# Example Youtube Data Pipeline

This notebook provides an example of a simple data pipeline to ingest, process, validate, version, and store Youtube data as discussed in [https://bradleyboehmke.github.io/uc-bana-7085/04-dataops-build.html#requirements](https://bradleyboehmke.github.io/uc-bana-7085/04-dataops-build.html).

## Requirements

In [1]:
import os

from dataops_utils import (
    ingest_channel_video_ids,
    ingest_video_stats,
    ingest_video_transcript,
)
from dotenv import load_dotenv

In [2]:
# I have my API key set as an environment variable
load_dotenv()
API_KEY = os.getenv('YOUTUBE_API_KEY')

# In your case you can add your API key here
if API_KEY is None:
    API_KEY = "INSERT_YOUR_YOUTUBE_API_KEY"
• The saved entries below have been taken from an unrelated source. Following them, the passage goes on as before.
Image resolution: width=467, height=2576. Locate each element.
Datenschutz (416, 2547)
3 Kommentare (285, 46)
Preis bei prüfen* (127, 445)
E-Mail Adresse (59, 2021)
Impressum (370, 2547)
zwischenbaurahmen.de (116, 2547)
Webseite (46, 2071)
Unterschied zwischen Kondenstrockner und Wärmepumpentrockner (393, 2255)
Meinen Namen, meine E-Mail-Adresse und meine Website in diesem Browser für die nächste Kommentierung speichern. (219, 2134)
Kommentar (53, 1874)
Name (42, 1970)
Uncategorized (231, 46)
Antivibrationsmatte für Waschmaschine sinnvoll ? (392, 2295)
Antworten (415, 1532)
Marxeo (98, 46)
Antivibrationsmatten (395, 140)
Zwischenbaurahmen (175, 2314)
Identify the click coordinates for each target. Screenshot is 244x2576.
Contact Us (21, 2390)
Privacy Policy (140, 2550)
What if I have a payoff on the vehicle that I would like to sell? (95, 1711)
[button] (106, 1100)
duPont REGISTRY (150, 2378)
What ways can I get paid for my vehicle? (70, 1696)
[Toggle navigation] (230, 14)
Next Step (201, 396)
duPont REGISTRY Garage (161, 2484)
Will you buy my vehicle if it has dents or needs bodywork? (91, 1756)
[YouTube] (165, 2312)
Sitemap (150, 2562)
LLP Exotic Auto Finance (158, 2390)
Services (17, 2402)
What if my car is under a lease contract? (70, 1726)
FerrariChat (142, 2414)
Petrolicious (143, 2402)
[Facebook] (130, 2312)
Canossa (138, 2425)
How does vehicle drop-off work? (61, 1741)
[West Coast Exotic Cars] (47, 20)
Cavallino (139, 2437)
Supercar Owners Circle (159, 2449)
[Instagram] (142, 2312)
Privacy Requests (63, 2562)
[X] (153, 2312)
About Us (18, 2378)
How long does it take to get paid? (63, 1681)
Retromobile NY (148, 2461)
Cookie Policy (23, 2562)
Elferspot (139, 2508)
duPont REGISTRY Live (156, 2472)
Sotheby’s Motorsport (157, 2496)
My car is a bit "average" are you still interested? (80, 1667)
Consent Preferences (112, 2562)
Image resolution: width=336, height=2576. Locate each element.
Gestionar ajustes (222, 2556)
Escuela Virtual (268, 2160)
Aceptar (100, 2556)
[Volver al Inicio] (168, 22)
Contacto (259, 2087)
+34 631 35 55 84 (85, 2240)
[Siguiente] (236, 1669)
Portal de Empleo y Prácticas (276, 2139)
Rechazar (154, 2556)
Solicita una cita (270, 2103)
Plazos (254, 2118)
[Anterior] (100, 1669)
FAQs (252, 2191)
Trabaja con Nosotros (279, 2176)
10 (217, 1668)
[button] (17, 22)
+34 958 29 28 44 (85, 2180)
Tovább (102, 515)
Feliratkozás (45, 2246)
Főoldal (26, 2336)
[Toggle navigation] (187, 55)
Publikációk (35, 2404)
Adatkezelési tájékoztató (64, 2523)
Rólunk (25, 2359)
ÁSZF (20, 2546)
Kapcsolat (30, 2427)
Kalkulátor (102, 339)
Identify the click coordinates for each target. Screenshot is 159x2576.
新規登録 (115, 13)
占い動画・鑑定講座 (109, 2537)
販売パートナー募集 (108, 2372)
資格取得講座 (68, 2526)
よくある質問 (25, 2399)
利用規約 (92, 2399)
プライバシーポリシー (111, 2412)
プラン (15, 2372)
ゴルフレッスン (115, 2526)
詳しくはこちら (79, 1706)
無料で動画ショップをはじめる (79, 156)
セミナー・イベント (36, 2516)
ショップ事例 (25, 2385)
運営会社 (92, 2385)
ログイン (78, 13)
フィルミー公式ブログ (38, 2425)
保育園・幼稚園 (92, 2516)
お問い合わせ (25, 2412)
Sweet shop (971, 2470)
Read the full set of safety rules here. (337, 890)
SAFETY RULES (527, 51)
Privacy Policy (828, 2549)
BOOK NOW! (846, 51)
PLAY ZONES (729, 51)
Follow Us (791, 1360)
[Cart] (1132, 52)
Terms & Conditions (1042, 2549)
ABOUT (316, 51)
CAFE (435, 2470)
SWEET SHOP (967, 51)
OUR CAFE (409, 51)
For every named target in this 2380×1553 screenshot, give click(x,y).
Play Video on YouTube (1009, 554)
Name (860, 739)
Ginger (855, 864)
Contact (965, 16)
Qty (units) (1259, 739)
BASE_URL = "https://www.googleapis.com/youtube/v3"
CHANNEL_ID = 'UCgUueMmSpcl-aCTt5CuCKQw'

## Data Ingestion

In [3]:
# Ingest Youtube video IDs
video_ids = ingest_channel_video_ids(API_KEY, CHANNEL_ID)

# Example of what the first record looks like
video_ids[0]

01/08/2025 04:21:37 PM: 248 video IDs have been ingested.


{'channel_id': 'UCgUueMmSpcl-aCTt5CuCKQw',
 'video_id': 'fSHh01YT0-Q',
 'datetime': '2025-01-07T18:50:32Z',
 'title': 'Tiger Woods hits the ball off the heel.'}

In [4]:
# Ingest Youtube video statistics
video_data = ingest_video_stats(video_ids, API_KEY)

# Example of the stats collected for the first video
video_data[0]

[00:00<?] 0/248 |   0%|           ?it/s

[00:46<00:00] 248/248 | 100%|██████████  5.37it/s
01/08/2025 04:22:23 PM: Stats for 248 video IDs have been ingested.


{'channel_id': 'UCgUueMmSpcl-aCTt5CuCKQw',
 'video_id': 'fSHh01YT0-Q',
 'datetime': '2025-01-07T18:50:32Z',
 'title': 'Tiger Woods hits the ball off the heel.',
 'views': '31413',
 'likes': '1109',
 'comments': '16'}

In [5]:
# Ingest Youtube video transcripts
video_data = ingest_video_transcript(video_data)

# Example of the final raw data that includes
# video ID, title, date, stats, and transcript
video_data[0]

[03:56<00:00] 248/248 | 100%|██████████  1.05it/s


{'channel_id': 'UCgUueMmSpcl-aCTt5CuCKQw',
 'video_id': 'fSHh01YT0-Q',
 'datetime': '2025-01-07T18:50:32Z',
 'title': 'Tiger Woods hits the ball off the heel.',
 'views': '31413',
 'likes': '1109',
 'comments': '16',
 'transcript': "over the course of my career I've always hit the ball off the heel this is one of the reason why I still use my old te's O Okay so if I'm going to hit one in play that's how high you would Tee It Up if I have to hit one in play if I have to hit one out of the wind okay I like that what's wrong with that wow that's right at the pole this keeps you on top and Swinging more left and as I said I would try and hit it for me over a course of my career I've always hit ball off the heel"}

## Data Processing

## Final Data Validation

## Data Versioning & Storage

## Computing Environment

In [6]:
import sys

print(f'Python version: {sys.version}', end='\n\n')

with open('dataops-requirements.txt', 'r') as file:
    for line in file:
        print(line.strip())


Python version: 3.13.1 | packaged by conda-forge | (main, Dec  5 2024, 21:18:03) [Clang 18.1.8 ]

jupyterlab==4.1.6
matplotlib==3.8.0
polars==0.20.21
python-dotenv==0.21.0
tqdm==4.63.0
youtube_transcript_api==0.6.2